My optimism is tempered with the knowledge that the pandemic is not going away anytime soon. However, all over the world, we are learning to live with it. We will need to maintain the flexibility and agility that we have demonstrated since March 2020 for some time to come, but I know we will all continue to embrace opportunities presented by a changing world.
Professor Shearer West CBE President and Vice-Chancellor of the University of Nottingham“We have ended the year in as strong a position as we could possibly have hoped given the financial impact of Covid-19 on the university. This is down to the enormous amount of hard work of all of the university community – something for which I am enormously grateful.”
Margaret Monckton, Chief Financial Officer
“The university was very pleased to receive an unchanged S&P credit rating of A+ stable outlook in the summer of 2021 – this is testament to the approach that has been taken to how the university manages its finances and in particular how it dealt with the Covid-19 crisis.”
Margaret Monckton, Chief Financial Officer
“The university’s strong financial position will enable it to recover quickly from Covid-19 and there are some exciting opportunities in the pipeline that are now being pursued in support of the strategy.”
Margaret Monckton, Chief Financial Officer
While headlines over the past year have centred on the fight against the pandemic, our researchers have delivered outstanding work to tackle local and global challenges around securing sustainable food supplies, ending slavery, developing greener transport, and reducing our reliance on fossil reserves. Transforming healthcare with pioneering imaging and technology research to make smarter and trustworthy products for everyone also form critical aspects of our work.
Our university strategy details our commitment to recruiting students and staff with the highest potential and a desire to succeed, and support them to ensure they achieve their goals, as well as local communities to encourage people who would benefit from our education. Tackling racial equality is a major priority: improving the reporting of hate crime, halving the awarding gap, and setting measurable targets to increase the diversity of staff had already been pledged by the university in 2020.
Our campuses are known for their green spaces, hidden corners, diversity of landscape, planting and architecture and are home to over 4,000 students and staff. We are developing our campuses to answer the contemporary needs of staff and students, including new kinds of spaces; a secure and inclusive environment that supports the wellbeing of the community; an education that is more than a degree; and a rich and stimulating social, cultural and sporting life, open to all.

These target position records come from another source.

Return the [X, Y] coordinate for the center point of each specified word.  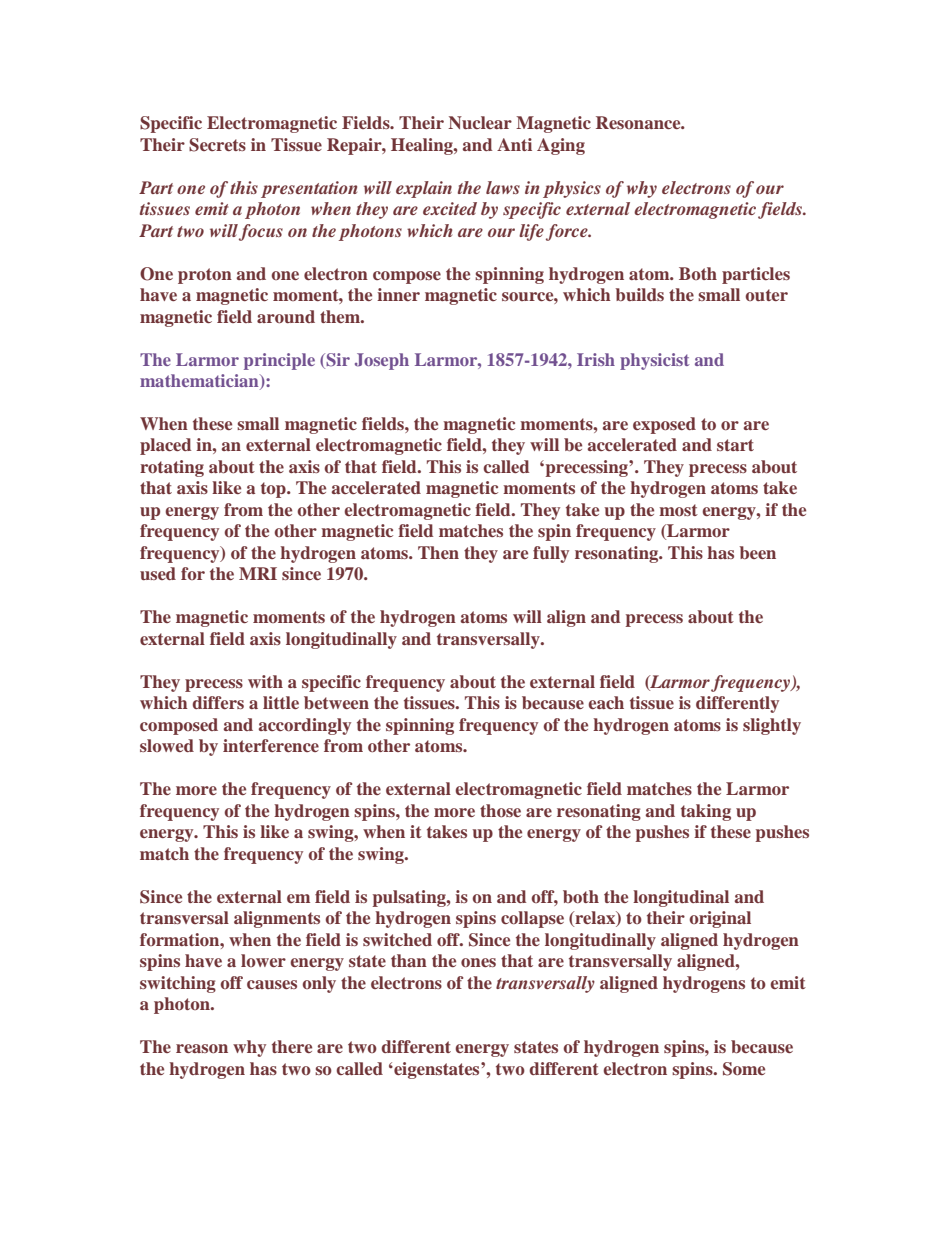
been [758, 552]
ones [478, 962]
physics [572, 189]
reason [202, 1048]
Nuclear [480, 122]
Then [438, 552]
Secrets [217, 145]
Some [744, 1069]
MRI [258, 573]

We are a leading international centre for energy research, with a reputation for excellence across a broad range of technologies including bioenergy, energy storage, the built environment, and electrical grids. Our research achievements and practical actions on campus sustainability were recognised externally when the university was ranked in the top three most sustainable universities worldwide.
The Universities for Nottingham Civic Agreement harnesses the collective will of the city and county’s biggest institutions to deliver economic, social, environmental, and healthcare benefits to the people of Nottinghamshire. Through this we are uniting with local partners including councils and healthcare trusts around a common civic mission to improve levels of prosperity, opportunity, sustainability, health and wellbeing for local citizens, families, and communities.
In a year once again dominated by Covid-19, we have been committed to supporting our communities, partners, and the global effort through the crisis – from our innovative saliva-based PCR test and developing and testing potential vaccines, to hosting vaccination and testing centres and supporting our students in financial need. Our asymptomatic Covid-19 testing service was recommended for government accreditation.